During the London riots in August 2011, Mone called for the army to be brought in and tweeted "People who riot, steal, cover face deserve zero human rights". In January 2012, she gave an interview to The Sunday Times stating her intention to move herself and her business to England were Scotland to become independent following the 2014 referendum on the issue. However, despite Scotland voting No in the referendum, Mone confirmed a few months later that she was leaving Scotland.

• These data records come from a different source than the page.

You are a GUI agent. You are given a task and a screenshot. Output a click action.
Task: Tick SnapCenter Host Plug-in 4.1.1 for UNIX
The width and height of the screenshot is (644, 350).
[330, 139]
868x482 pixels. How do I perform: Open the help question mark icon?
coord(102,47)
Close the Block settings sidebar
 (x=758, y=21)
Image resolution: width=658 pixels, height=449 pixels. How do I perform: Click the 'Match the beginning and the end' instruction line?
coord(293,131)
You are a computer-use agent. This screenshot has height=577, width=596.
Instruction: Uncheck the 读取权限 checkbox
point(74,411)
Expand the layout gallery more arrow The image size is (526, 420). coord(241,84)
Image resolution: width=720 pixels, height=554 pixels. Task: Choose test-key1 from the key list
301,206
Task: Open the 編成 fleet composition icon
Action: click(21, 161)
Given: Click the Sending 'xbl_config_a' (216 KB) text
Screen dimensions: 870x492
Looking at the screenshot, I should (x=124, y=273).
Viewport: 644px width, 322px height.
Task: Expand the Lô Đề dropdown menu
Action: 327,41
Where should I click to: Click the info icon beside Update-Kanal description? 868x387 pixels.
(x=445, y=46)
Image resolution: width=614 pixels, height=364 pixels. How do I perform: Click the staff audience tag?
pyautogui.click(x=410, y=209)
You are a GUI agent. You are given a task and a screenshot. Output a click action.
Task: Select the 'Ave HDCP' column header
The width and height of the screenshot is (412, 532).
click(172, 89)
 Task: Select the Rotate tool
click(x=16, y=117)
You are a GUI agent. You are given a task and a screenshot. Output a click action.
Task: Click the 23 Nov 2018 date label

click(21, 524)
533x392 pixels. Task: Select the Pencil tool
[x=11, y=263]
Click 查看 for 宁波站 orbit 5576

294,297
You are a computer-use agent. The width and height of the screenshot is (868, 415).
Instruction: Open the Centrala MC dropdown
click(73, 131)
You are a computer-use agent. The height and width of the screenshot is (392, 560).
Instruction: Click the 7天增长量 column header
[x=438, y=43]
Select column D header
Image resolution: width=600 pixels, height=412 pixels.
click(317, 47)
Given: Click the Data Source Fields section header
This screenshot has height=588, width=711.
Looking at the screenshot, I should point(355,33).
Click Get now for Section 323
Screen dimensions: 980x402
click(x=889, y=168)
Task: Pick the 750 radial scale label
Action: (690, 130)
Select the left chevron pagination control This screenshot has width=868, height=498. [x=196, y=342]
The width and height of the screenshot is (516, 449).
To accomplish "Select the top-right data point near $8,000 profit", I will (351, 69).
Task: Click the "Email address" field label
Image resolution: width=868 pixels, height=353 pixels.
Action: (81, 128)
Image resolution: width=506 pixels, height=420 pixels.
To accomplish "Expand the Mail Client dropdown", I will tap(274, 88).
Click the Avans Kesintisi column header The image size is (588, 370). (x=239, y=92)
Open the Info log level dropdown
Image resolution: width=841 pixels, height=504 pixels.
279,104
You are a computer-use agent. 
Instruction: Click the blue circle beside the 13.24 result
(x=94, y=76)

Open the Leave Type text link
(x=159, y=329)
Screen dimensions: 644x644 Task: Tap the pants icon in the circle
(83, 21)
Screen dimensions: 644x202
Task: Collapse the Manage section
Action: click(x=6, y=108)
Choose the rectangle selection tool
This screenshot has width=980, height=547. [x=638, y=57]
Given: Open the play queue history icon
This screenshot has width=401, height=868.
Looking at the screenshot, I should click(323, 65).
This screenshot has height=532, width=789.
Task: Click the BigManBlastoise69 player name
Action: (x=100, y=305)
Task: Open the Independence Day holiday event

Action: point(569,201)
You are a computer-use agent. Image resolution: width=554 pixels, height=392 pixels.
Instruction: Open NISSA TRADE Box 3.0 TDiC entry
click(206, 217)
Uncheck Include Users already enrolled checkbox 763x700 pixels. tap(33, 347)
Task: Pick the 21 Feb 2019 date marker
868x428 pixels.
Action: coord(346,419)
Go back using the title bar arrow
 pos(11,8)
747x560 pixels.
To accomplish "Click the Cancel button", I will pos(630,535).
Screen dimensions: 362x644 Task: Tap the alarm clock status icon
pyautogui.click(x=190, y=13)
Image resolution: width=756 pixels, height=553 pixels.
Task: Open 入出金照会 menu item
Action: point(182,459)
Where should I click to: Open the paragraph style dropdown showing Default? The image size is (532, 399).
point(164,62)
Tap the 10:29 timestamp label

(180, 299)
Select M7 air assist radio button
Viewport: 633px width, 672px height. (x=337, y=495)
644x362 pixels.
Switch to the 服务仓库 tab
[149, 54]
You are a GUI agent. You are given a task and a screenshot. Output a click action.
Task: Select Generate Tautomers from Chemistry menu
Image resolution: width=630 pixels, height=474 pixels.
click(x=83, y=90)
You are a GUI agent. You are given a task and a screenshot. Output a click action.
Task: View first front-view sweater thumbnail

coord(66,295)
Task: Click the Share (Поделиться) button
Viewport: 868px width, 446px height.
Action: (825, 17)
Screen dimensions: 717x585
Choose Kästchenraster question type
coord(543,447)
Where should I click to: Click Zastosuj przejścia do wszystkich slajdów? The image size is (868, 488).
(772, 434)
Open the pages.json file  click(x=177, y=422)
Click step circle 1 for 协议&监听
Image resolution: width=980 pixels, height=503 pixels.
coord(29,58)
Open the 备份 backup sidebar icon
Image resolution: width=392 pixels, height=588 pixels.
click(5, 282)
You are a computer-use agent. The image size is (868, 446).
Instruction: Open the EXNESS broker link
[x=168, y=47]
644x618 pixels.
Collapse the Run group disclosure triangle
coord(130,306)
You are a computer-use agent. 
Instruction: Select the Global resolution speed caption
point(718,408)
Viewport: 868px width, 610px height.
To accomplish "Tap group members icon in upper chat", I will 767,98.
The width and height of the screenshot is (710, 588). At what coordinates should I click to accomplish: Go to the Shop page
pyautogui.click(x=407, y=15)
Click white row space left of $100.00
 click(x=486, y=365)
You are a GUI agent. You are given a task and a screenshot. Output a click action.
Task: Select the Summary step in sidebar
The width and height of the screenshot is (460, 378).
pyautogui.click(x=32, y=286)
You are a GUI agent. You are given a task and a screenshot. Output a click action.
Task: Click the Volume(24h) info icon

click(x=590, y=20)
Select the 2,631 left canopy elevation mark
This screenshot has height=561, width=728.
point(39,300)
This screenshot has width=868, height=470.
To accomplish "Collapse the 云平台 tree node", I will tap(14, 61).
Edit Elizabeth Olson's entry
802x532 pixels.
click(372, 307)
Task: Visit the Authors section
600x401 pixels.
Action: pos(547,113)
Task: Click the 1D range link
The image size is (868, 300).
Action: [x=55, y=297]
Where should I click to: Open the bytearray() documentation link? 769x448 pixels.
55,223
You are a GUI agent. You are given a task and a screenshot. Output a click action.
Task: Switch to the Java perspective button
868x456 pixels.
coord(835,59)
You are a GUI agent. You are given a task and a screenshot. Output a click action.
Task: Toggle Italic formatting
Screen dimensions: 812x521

On 10 August 2015, the government announced that Mone would lead a two-part review into entrepreneurship and small businesses, particularly focusing upon setting up small businesses in deprived areas, under the Work and Pensions Secretary, Iain Duncan Smith. On 27 August 2015, the prime minister, David Cameron, announced a list of new creations of life peers, including Mone. Her inclusion drew criticism from other business leaders. Some Conservatives questioned her suitability for the House of Lords.

Mone was criticised on Twitter when her first vote in the House of Lords was to vote against a motion to delay government cuts to tax credits of around £1,300 a year for three million low-income families. Mone responded to the controversy by tweeting that people should "work hard" and not "look for excuses" for their own poverty. In October 2016 she said that she was wrong to support the cuts and she regretted the way she voted.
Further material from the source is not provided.